Tampoco es mala idea, y mucho más económica que comprar arras, usar monedas de curso legal, bien brillantes. Si tenéis damitas de honor o pajes en vuestra boda, podéis regalarselas después, seguro que les hará mucha ilusión.

Dónde adquirirlas y cuál es su precio

Como piezas de joyería que se consideran, el lugar más oportuno para comprarlas será en una joyería especializada en alianzas y joyas para bautizo, comunión y otros acontecimientos señalados además de bodas.

Suelen venderse dentro de un cofre o cajita, que será donde se guardarán hasta el día de la boda, y donde el padrino volverá a colocarlas tras la finalización de esta parte de la liturgia.

En cuanto al precio, podrá variar considerablemente según con qué material estén fabricadas, si llevan algún baño de plata u oro, cuál es el diseño elegido y su diámetro.

La verdad es que la diferencia puede ser abismal. Por ejemplo, unas plateadas pueden estar en unos 40 euros, mientras que si son de plata de ley su valor se puede incrementar hasta los 175 o los 200 euros, y si son de oro de 18 quilates, incluso superar los 6000 euros.

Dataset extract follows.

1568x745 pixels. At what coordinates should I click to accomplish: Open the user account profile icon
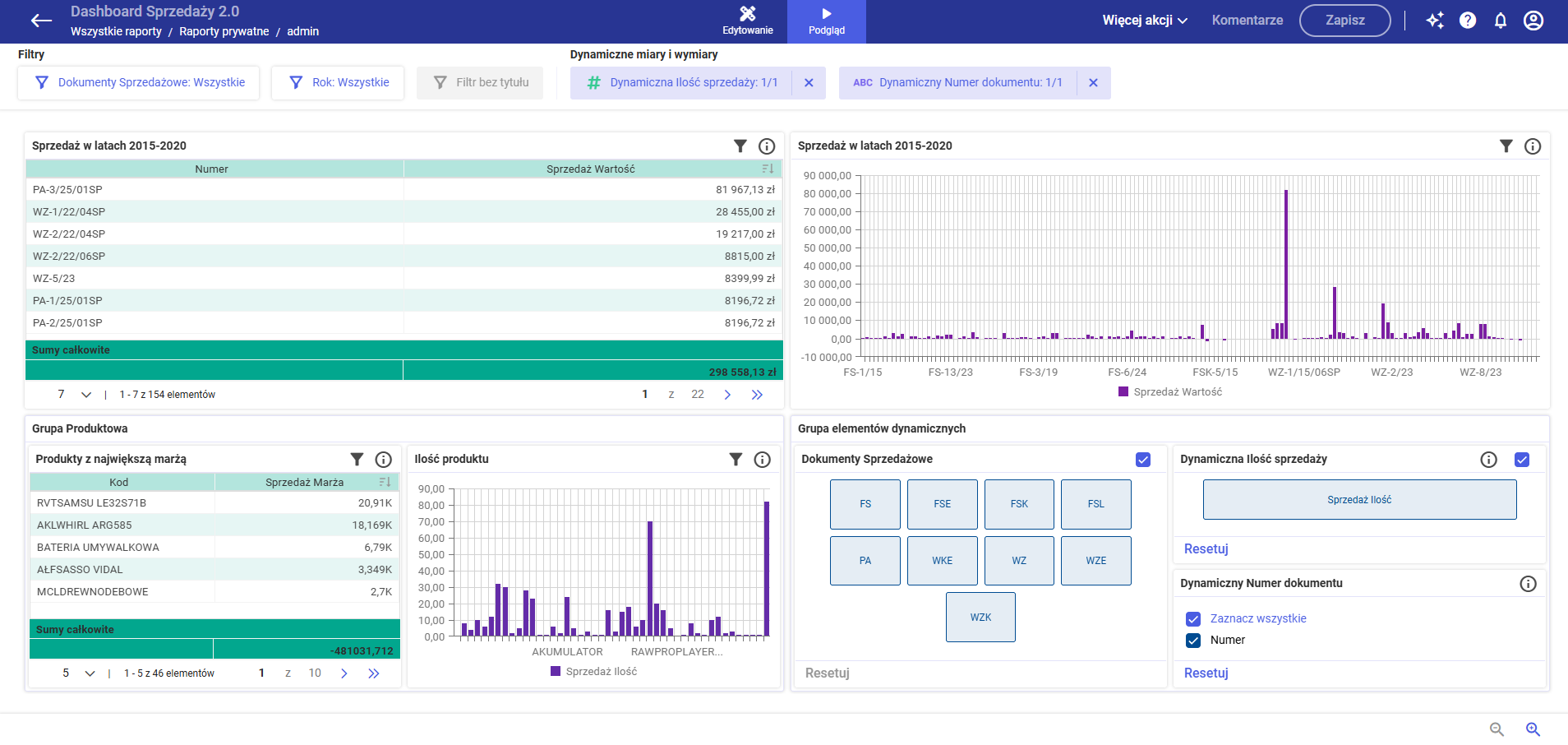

Como es un desembolso tan grande, también existe un mercado online de segunda mano donde podemos encontrarlas a mucho menos precio.

Quién se encarga de comprarlas

En esta ocasión el protocolo manda que sea la madrina la que pague las arras, pudiendo pedir la opinión de los novios sobre cómo las desean o que incluso sean ellos los que le indiquen cuáles son concretamente las que quieren.